*Required work*.
Only one stretch of the data below should be repeated: the lines from the line containing "Image resolution: width=2576" through the line containing "2464x1499 pixels.", inclusive, exactly as they are.

══ Information shown

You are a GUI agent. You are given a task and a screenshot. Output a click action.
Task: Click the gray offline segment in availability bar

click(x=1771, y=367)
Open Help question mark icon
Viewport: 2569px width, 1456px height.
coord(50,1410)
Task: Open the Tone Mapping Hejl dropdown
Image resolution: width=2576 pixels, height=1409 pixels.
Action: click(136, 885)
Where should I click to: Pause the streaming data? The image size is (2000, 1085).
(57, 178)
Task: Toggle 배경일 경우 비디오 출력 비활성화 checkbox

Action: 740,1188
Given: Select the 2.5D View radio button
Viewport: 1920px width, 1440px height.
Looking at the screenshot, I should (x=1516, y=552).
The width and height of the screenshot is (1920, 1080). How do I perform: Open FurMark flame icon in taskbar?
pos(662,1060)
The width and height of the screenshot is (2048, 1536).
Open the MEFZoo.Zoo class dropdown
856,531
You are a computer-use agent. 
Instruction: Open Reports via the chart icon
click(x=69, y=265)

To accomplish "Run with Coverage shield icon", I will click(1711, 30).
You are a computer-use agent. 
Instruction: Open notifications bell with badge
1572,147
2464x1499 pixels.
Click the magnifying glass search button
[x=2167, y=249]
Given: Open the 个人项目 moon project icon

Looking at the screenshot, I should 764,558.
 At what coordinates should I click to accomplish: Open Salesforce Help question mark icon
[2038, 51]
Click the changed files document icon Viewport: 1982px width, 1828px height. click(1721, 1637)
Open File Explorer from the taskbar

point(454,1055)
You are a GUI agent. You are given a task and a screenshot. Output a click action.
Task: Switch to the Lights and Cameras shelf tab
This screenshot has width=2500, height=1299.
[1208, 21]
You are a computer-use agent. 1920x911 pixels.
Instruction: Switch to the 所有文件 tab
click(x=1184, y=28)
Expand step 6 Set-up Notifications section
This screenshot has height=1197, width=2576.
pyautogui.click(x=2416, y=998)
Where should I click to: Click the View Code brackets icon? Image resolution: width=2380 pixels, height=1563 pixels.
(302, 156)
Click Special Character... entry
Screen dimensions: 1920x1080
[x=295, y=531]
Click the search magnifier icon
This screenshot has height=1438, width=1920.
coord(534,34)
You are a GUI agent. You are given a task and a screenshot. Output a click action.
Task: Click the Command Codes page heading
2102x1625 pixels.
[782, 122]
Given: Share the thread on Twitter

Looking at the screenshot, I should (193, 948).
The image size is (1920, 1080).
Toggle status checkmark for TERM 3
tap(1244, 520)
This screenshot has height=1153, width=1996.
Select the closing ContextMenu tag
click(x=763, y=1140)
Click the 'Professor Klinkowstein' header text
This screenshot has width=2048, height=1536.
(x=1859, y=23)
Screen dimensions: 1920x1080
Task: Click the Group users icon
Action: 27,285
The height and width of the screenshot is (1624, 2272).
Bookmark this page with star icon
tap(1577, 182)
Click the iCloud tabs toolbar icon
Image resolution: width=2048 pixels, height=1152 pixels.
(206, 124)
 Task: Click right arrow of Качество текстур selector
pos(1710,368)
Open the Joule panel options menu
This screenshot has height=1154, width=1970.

════

*Reply*.
Image resolution: width=2576 pixels, height=1409 pixels.
Action: click(136, 885)
Where should I click to: Pause the streaming data? The image size is (2000, 1085).
(57, 178)
Task: Toggle 배경일 경우 비디오 출력 비활성화 checkbox

Action: 740,1188
Given: Select the 2.5D View radio button
Viewport: 1920px width, 1440px height.
Looking at the screenshot, I should (x=1516, y=552).
The width and height of the screenshot is (1920, 1080). How do I perform: Open FurMark flame icon in taskbar?
pos(662,1060)
The width and height of the screenshot is (2048, 1536).
Open the MEFZoo.Zoo class dropdown
856,531
You are a computer-use agent. 
Instruction: Open Reports via the chart icon
click(x=69, y=265)

To accomplish "Run with Coverage shield icon", I will click(1711, 30).
You are a computer-use agent. 
Instruction: Open notifications bell with badge
1572,147
2464x1499 pixels.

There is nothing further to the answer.